━━ ITEMS

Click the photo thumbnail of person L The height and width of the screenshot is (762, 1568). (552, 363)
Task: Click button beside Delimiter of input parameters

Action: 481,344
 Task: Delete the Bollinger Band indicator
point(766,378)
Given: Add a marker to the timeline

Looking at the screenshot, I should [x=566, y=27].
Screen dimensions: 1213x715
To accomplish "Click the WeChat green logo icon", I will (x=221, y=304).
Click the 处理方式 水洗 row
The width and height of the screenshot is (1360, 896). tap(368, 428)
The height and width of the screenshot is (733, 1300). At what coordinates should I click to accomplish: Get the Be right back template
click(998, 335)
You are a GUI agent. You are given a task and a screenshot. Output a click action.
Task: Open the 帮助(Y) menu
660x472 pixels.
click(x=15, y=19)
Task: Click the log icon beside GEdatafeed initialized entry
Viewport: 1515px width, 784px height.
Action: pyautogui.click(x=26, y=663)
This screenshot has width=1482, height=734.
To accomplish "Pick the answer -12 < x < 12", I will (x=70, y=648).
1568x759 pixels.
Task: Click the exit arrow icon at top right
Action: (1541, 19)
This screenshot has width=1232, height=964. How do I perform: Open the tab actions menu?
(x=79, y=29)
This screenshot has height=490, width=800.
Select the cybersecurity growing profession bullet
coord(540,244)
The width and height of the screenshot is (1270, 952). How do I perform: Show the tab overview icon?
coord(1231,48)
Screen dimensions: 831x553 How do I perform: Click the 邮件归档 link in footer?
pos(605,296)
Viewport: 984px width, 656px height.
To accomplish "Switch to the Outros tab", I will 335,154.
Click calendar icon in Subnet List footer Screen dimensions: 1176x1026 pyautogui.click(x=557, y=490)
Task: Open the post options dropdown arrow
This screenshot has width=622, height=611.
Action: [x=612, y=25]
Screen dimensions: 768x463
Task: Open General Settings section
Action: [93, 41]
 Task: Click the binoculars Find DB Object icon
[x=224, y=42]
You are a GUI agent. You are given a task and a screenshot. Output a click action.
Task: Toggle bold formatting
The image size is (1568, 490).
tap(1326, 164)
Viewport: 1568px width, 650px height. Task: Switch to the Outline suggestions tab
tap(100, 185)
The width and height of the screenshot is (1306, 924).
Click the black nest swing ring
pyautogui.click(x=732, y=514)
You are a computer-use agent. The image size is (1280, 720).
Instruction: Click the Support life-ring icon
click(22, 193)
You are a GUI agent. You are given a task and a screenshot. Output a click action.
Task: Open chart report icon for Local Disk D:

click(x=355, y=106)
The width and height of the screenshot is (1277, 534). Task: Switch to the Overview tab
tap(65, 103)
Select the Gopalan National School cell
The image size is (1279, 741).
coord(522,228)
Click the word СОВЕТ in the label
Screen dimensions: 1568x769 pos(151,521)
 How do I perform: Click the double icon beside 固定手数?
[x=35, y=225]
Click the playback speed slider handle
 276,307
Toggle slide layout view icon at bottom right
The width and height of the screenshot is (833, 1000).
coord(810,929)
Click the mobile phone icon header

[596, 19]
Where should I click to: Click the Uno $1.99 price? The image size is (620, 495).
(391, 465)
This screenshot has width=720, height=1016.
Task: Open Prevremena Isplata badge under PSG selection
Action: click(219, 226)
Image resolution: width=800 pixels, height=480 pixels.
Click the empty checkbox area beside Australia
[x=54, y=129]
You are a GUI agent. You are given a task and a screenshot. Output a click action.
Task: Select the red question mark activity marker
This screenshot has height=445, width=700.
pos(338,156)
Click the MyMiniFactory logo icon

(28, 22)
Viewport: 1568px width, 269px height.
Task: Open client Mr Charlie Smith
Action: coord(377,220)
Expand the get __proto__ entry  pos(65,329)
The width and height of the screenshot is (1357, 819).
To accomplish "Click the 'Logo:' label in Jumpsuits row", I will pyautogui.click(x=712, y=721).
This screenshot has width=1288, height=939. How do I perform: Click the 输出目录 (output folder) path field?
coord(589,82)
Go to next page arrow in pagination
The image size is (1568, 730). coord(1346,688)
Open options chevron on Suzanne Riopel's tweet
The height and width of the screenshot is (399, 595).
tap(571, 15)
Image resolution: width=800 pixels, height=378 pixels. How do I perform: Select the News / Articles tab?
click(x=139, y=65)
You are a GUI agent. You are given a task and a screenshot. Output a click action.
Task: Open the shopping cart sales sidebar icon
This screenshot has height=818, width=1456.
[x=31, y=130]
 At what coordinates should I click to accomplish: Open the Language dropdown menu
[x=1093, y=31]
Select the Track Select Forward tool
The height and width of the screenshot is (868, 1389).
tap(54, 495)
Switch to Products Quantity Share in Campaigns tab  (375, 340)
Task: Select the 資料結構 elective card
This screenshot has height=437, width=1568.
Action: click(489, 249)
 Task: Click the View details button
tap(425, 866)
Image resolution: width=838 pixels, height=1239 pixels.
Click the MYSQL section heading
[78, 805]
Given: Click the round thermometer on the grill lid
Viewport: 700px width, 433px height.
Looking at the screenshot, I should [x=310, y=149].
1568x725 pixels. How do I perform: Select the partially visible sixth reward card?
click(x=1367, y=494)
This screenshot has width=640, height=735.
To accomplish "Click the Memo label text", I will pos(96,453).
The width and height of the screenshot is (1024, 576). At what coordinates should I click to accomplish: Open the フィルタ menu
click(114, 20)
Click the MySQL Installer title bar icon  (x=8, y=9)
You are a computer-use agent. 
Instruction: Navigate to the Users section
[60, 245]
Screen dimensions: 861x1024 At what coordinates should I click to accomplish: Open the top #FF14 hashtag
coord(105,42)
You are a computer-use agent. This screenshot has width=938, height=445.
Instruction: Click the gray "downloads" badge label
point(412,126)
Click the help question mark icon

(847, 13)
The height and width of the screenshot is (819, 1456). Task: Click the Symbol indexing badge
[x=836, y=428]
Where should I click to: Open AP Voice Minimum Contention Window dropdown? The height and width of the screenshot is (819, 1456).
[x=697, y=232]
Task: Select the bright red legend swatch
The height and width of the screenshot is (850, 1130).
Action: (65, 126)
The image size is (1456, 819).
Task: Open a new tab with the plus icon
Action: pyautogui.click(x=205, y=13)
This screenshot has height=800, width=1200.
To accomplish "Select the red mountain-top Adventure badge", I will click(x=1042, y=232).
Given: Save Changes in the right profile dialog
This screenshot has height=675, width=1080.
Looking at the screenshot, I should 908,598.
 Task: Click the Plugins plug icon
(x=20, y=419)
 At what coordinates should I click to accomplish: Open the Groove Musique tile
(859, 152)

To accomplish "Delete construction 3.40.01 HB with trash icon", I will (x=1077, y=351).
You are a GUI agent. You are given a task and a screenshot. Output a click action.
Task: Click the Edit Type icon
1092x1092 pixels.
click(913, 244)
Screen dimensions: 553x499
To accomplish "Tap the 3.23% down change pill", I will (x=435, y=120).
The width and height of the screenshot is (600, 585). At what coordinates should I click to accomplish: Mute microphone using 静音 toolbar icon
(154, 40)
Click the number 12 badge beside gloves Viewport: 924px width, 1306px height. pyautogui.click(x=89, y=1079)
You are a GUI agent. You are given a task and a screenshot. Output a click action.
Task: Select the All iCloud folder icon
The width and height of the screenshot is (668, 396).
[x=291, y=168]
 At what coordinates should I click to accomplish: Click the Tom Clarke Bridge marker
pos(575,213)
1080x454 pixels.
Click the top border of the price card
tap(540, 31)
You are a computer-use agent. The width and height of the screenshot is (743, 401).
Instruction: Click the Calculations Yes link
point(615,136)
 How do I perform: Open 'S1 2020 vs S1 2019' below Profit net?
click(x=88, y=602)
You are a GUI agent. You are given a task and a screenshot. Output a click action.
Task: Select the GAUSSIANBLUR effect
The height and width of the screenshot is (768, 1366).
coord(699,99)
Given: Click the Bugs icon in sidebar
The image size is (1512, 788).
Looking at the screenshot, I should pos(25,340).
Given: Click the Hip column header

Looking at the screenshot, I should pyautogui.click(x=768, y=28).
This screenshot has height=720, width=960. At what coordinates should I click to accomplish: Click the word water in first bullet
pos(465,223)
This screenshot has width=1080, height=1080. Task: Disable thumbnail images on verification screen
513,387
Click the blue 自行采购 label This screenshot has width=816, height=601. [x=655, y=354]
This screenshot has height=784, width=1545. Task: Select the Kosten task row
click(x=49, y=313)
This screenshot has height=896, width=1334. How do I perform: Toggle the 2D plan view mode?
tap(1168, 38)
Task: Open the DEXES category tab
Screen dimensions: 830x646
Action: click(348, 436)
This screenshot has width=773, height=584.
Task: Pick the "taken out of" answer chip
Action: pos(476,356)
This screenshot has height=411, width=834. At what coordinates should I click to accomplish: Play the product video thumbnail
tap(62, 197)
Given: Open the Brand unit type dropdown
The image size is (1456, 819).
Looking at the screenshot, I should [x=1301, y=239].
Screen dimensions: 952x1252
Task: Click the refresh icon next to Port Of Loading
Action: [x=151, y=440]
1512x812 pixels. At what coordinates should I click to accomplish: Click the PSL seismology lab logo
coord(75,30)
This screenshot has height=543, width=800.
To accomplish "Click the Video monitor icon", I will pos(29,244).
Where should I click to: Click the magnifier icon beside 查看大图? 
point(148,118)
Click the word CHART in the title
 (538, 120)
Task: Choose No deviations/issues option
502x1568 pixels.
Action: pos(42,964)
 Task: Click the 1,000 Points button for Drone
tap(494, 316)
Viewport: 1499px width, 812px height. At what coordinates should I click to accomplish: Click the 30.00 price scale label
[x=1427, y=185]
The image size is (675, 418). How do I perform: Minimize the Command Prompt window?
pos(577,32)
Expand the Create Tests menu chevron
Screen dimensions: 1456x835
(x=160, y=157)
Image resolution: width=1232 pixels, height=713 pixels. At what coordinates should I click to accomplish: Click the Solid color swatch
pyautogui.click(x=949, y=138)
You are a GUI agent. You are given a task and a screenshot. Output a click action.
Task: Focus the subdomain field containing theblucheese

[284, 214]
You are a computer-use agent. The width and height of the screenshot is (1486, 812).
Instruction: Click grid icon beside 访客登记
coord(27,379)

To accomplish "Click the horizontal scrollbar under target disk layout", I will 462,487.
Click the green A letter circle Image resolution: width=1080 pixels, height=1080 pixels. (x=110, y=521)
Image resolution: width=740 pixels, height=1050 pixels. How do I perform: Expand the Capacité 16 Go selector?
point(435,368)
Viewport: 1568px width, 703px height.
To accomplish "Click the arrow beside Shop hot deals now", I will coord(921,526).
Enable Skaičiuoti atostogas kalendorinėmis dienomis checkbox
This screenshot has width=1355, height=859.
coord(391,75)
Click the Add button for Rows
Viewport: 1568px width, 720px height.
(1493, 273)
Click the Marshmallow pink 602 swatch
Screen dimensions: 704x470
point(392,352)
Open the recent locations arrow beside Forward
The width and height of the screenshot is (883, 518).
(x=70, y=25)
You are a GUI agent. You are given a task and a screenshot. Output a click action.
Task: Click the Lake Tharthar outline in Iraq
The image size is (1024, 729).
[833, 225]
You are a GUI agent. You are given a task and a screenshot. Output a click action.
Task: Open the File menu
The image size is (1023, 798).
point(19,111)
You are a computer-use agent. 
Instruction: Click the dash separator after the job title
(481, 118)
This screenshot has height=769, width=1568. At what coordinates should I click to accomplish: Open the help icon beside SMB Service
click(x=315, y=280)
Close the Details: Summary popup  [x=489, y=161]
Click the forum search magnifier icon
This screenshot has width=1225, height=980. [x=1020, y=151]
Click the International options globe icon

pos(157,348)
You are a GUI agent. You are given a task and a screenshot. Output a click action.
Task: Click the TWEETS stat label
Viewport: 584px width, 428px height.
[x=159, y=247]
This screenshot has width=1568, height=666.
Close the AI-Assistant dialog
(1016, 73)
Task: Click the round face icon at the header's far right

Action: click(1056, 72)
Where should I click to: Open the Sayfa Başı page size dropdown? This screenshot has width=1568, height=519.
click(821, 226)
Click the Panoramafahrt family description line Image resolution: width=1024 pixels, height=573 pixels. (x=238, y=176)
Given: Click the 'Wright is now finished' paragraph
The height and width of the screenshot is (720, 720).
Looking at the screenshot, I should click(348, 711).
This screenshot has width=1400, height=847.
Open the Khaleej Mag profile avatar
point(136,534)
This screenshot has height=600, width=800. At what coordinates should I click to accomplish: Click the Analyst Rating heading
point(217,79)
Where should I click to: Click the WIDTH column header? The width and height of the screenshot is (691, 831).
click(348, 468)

━━━━

### PROBLEM REQUIREMENTS:
Echo back the rows, from the first one through the line that contains "Looking at the screenshot, I should [x=566, y=27].", keeping every character unchanged.

### EXERCISE OUTPUT:
Click the photo thumbnail of person L The height and width of the screenshot is (762, 1568). (552, 363)
Task: Click button beside Delimiter of input parameters

Action: 481,344
 Task: Delete the Bollinger Band indicator
point(766,378)
Given: Add a marker to the timeline

Looking at the screenshot, I should [x=566, y=27].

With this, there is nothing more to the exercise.